3. A method of claim 2 further comprising:

recursively partitioning the matrix blocks into sub-matrix blocks using the mapper to map the matrix blocks to the plurality of nodes.

4. The method of any preceding claim wherein: the matrix operation is an inversion operation on the matrix and the result of the matrix operation is an inverted matrix.

5. The method of any preceding claim further comprising: determining a matrix size limit for the master node; and recursively partitioning the original matrix into matrix blocks, using the mapper until the largest matrix block size is below the matrix size limit.

6. The method of any preceding claim wherein the second set result is further determined using the inter-dependency of the second set of matrix blocks.

7. The method of claims 2 to 6 wherein the matrix blocks are Upper and Lower triangular matrices.

8. The method of claim 7 wherein the Upper triangular matrix is stored in memory as a transposed upper triangular matrix.

9. The method of any one of claims 2 to 7 wherein the mapping configuration is based on a distributed filing system.

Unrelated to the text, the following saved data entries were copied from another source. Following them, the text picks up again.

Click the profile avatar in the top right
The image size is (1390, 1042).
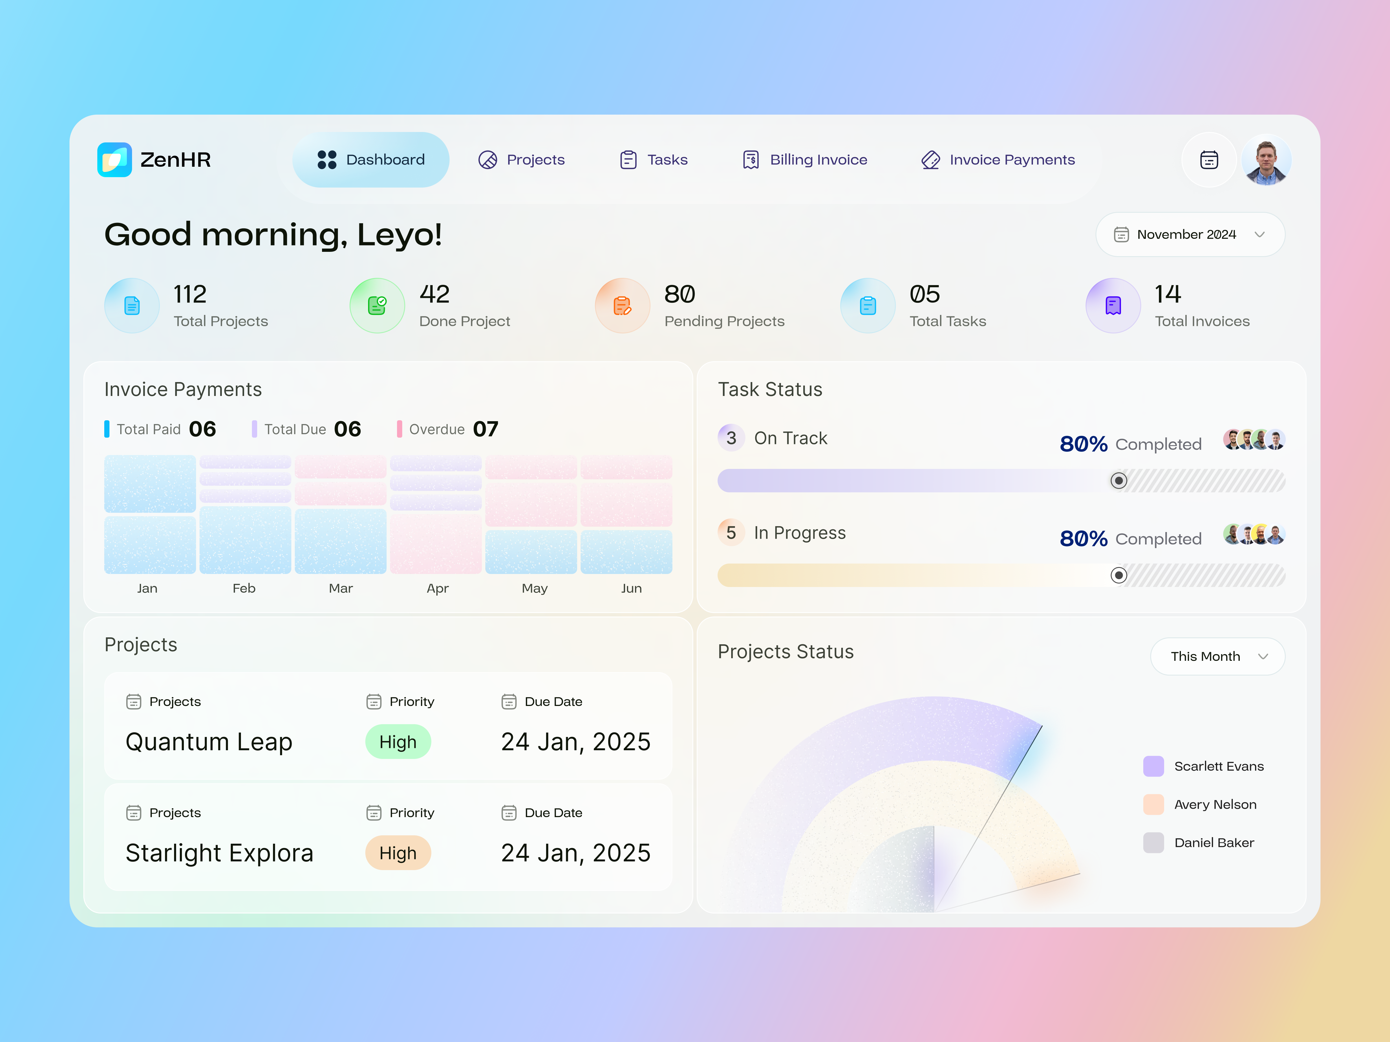click(x=1267, y=160)
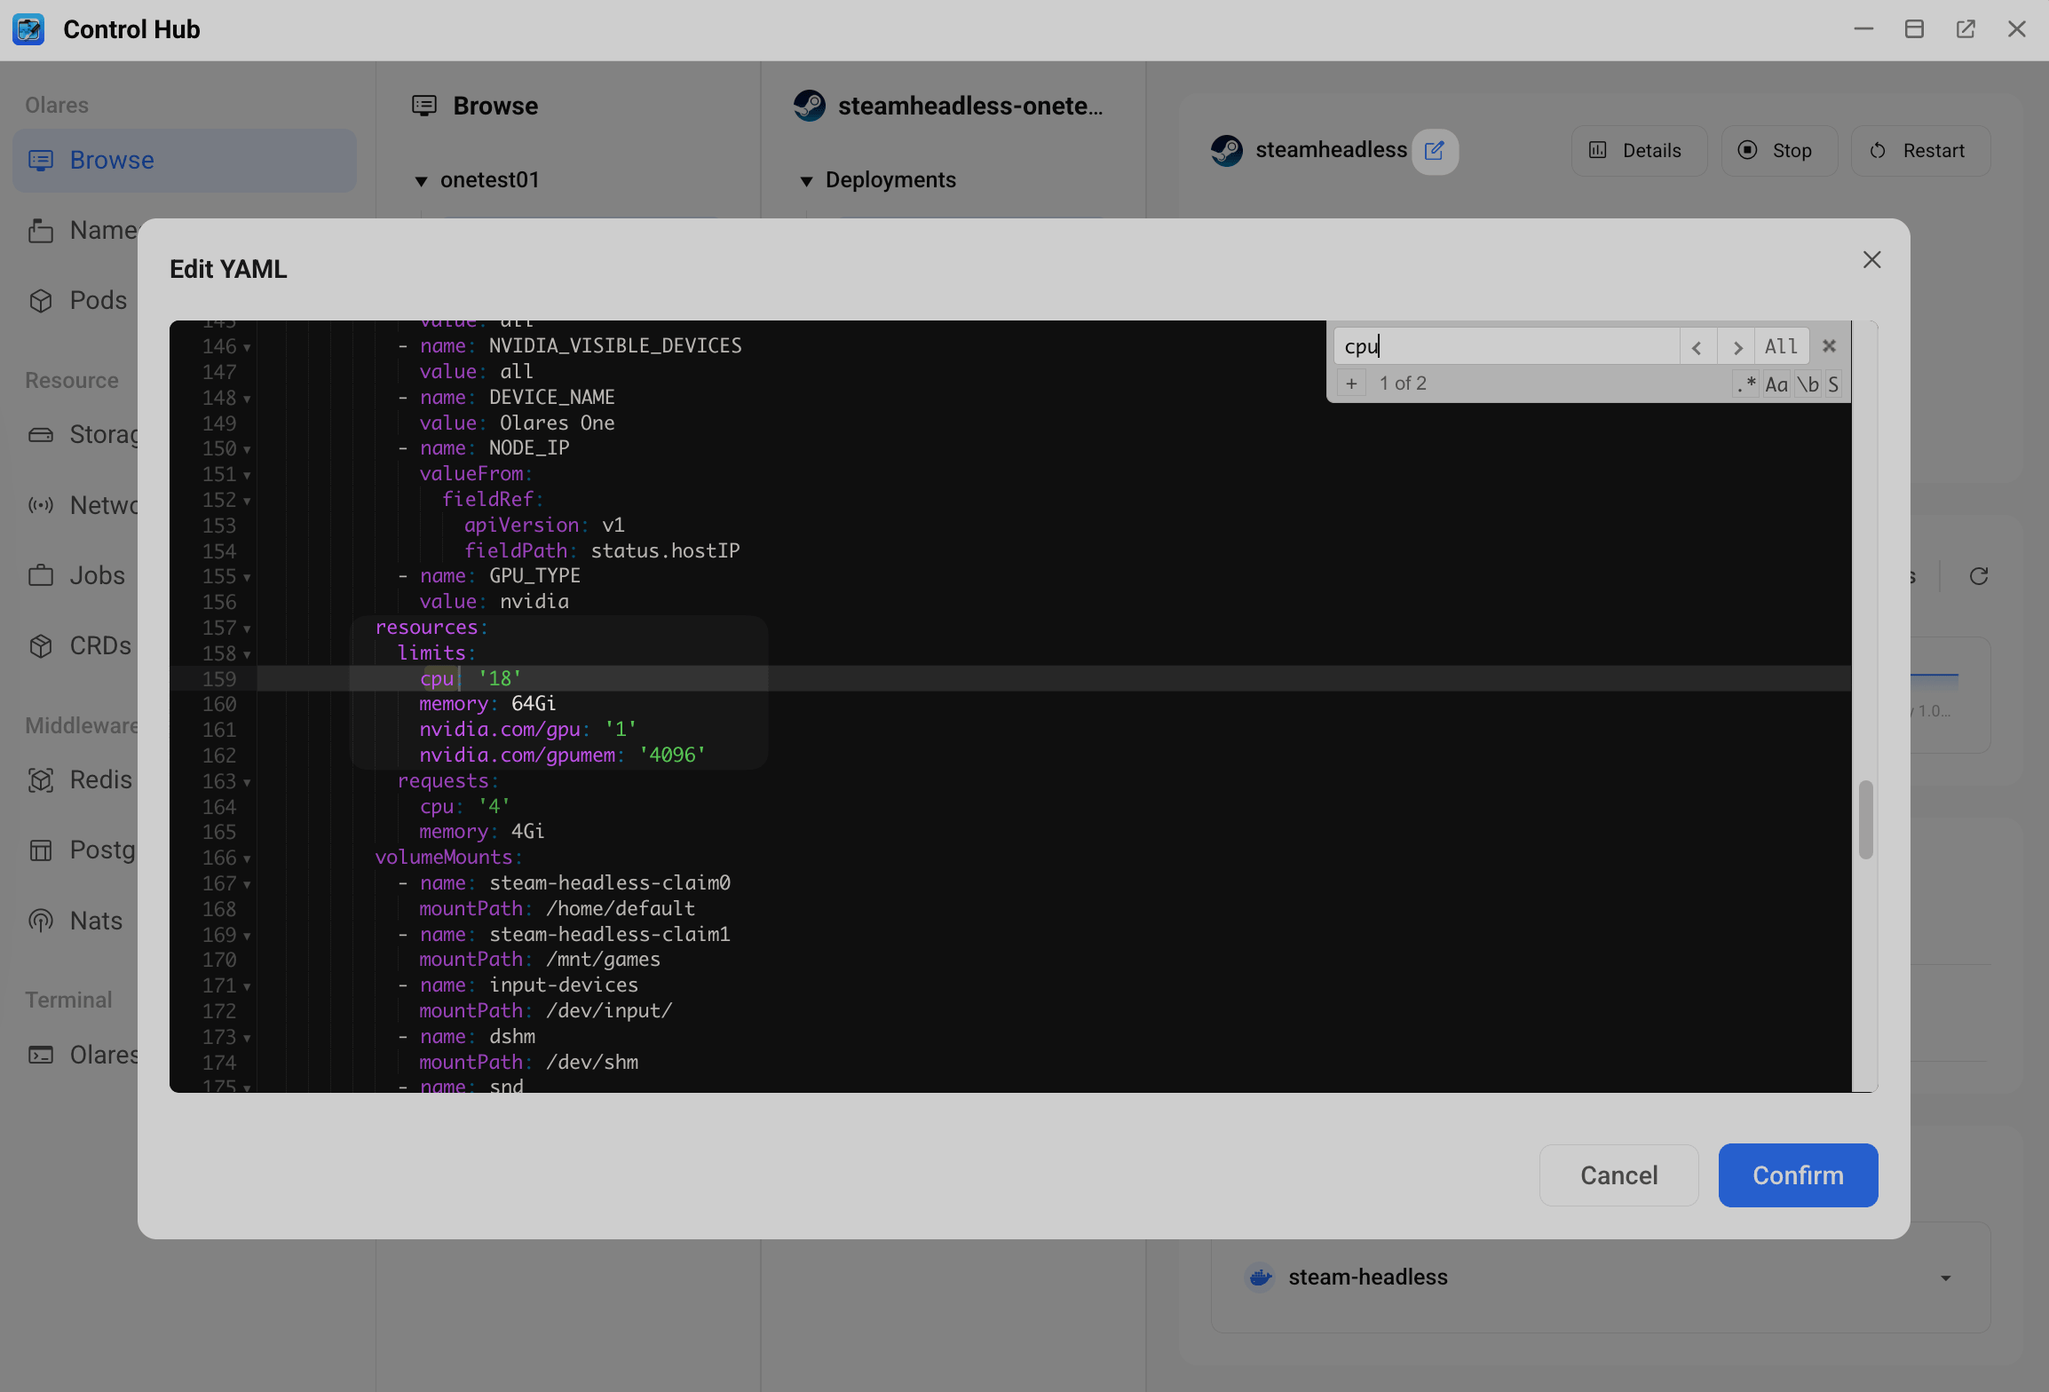Enable whole word search with \b
Viewport: 2049px width, 1392px height.
1808,384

10. The method of claim 9 wherein the distributed filing system is based on Hadoop and uses MapReduce.

1 1 . The method of any preceding claim wherein the mapping configuration reads an equal number of consecutive rows in the matrix.

12. The method claim of any one of the preceding claims wherein the number of matrix blocks equals the number of nodes.

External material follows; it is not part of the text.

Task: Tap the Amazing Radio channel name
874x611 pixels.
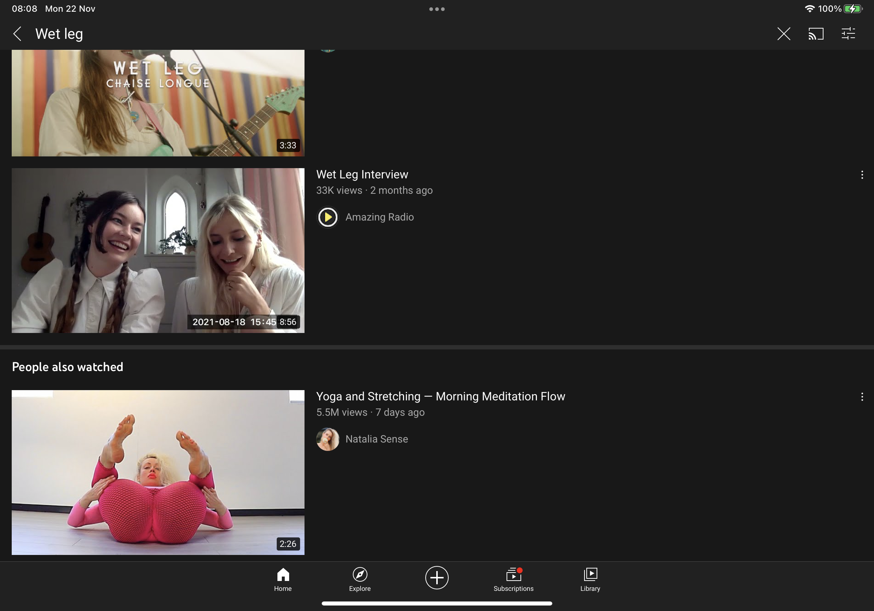Action: tap(380, 217)
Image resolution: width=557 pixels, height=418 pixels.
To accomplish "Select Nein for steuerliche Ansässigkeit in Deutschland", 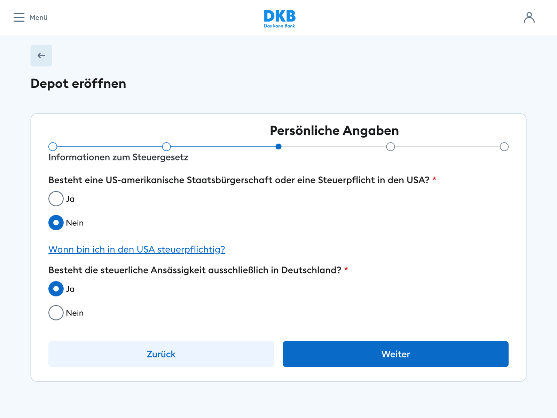I will [56, 312].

13. A system to perform a matrix operation, wherein the system comprises a distributed processing system having a plurality of processing nodes including a master processing node, the system comprising: a partitioner module operable to recursively partition an original matrix into matrix blocks;

the master processing node being operable to identify a first set of matrix blocks and a second set of matrix blocks and to process the first set of matrix blocks to produce a first set result;

the plurality of processing nodes being operable to determine a second set result for the second set of matrix blocks by processing the second set of matrix blocks with the first set result;

the master processing node being operable to assemble the first set result and the second set result to form intermediate matrix blocks;

the plurality of processing nodes being operable to perform the matrix operation on the intermediate matrix blocks to provide an intermediate result; and

the system determining the result of the matrix operation on the original matrix by processing the intermediate result.

14. The system of claim 13 wherein the distributed processing system is a parallel processing system.